A recent ruling by the Permanent Court of Arbitration in The Hague regarding territorial claims in the South China Sea could adversely affect U.S. national interests, according to Ted Galen Carpenter in The National Interest.
The ruling, which completely rejected China’s historical claims to the South China Sea, was a victory for the Philippines. However, the Chinese foreign minister, in response to the ruling, declared that “China opposes and will never accept any claim or action based on those awards.”
Carpenter argues that this situation is potentially dangerous for the United States as a result of its security treaty with the Philippines. As he reminds readers, “the Philippines is still a small, weak country; China is still a large, powerful country.” Despite this weakness, Philippine leaders might take a bolder stance with China and act imprudently if they expect that the United States will be there to support them.
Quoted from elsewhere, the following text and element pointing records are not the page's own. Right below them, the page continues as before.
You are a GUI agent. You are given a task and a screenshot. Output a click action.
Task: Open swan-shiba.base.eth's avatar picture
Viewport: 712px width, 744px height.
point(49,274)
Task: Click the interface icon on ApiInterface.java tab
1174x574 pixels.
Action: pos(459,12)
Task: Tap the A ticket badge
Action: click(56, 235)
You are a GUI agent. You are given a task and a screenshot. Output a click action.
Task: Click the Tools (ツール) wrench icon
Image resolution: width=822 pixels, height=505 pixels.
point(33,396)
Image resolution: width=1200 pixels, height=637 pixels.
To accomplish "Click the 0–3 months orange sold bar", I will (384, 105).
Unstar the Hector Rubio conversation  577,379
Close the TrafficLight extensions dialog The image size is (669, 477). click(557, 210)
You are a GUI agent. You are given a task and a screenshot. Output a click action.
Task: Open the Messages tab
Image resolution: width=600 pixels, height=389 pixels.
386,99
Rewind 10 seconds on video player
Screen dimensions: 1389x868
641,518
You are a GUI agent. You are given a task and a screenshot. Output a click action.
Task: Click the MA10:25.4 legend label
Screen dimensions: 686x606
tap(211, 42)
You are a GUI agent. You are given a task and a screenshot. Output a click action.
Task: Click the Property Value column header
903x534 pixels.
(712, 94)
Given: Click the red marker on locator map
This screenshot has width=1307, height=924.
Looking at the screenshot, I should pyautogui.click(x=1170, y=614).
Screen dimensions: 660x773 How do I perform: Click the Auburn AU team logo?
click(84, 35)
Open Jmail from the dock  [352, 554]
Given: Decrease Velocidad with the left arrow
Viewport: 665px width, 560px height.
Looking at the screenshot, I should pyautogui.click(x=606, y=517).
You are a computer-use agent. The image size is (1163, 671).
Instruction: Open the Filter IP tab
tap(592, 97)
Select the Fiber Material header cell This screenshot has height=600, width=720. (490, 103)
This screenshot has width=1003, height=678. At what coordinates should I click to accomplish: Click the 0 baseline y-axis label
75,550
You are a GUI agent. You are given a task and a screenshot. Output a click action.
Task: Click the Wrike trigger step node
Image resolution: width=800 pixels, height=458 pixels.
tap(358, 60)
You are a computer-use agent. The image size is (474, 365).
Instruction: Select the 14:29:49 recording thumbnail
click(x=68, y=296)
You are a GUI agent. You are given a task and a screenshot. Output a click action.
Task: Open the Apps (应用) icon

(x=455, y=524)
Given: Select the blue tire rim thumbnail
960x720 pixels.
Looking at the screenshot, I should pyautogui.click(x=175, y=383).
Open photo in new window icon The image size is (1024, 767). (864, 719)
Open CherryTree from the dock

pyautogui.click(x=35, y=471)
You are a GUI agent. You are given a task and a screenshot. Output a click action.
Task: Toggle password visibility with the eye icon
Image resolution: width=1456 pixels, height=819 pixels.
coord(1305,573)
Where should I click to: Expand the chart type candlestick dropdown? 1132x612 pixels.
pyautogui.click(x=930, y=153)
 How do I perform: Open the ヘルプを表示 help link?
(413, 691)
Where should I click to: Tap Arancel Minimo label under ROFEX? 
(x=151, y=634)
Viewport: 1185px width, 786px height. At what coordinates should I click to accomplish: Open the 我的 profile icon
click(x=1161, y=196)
Linking the U.S. security agenda to such a small client state is very risky, according to Carpeter, and he urges the United States rescind its unwise defense alliance with the Philippines.
Short of that, Carpenter concludes, “Manila should be content to pocket the tribunal’s decision for the symbolic diplomatic victory that it is. The decision does not give the Philippines a writ to challenge China’s power in the South China Sea. It certainly does not give Manila a writ to do so if it risks dragging America into an armed conflict.”